Written task:
Return every line of the listing below word for word, but leave out the pictures.

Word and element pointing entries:

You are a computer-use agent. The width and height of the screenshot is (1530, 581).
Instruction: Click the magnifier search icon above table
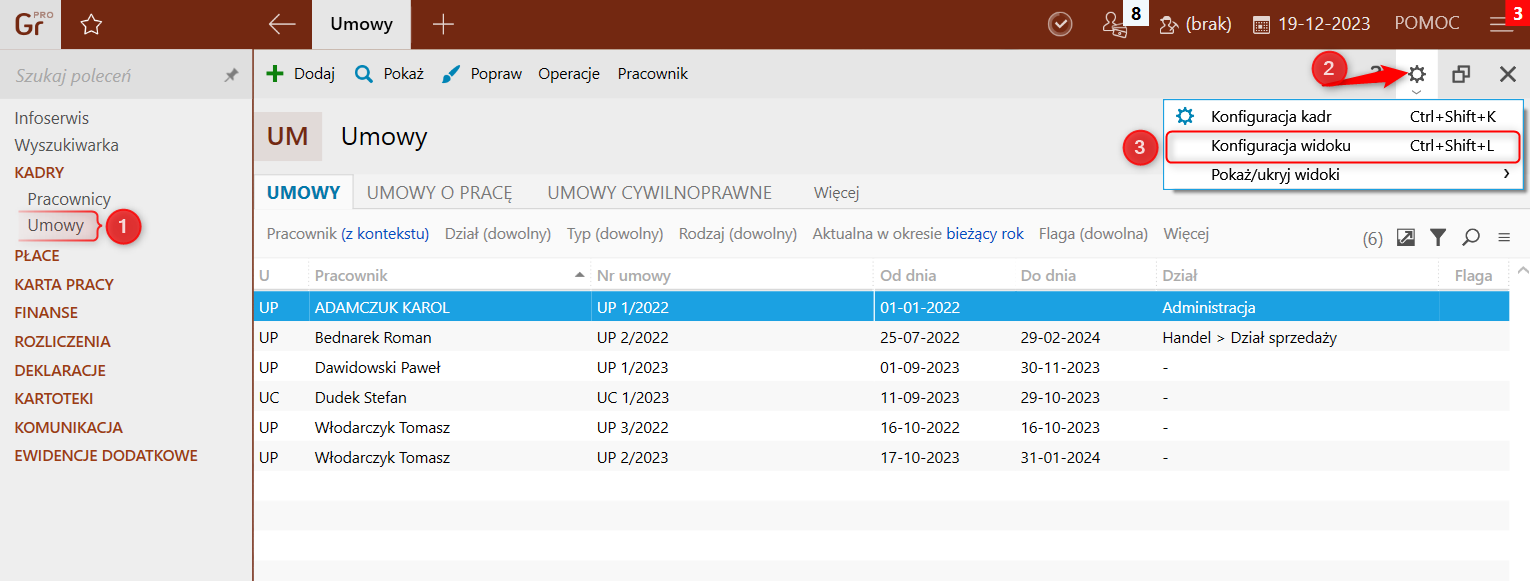pos(1471,237)
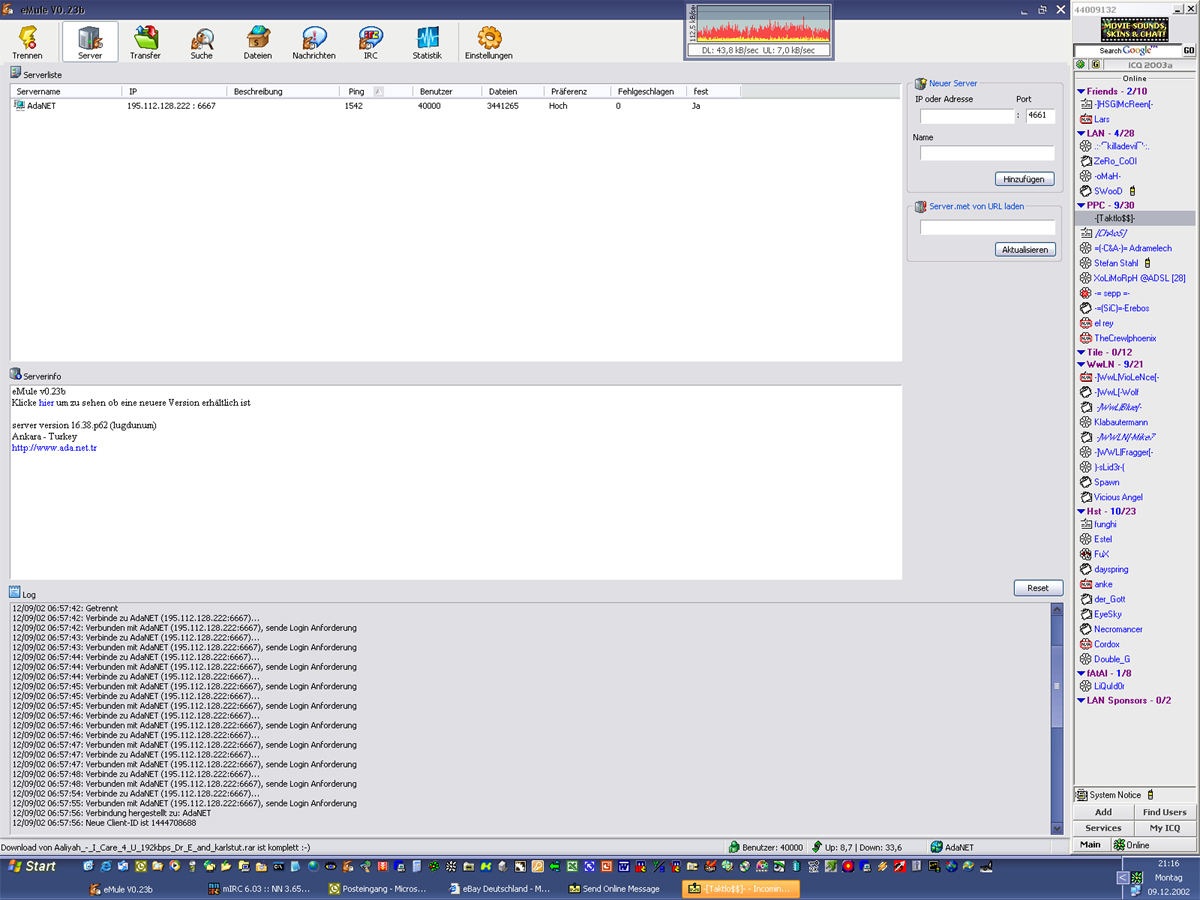This screenshot has height=900, width=1200.
Task: Open the Suche search icon
Action: point(202,42)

Expected output:
You are a computer-use agent. The width and height of the screenshot is (1530, 581).
Instruction: Click the magnifier search icon above table
pos(1471,237)
This screenshot has height=900, width=1200.
Task: Open the Suche search icon
Action: point(202,42)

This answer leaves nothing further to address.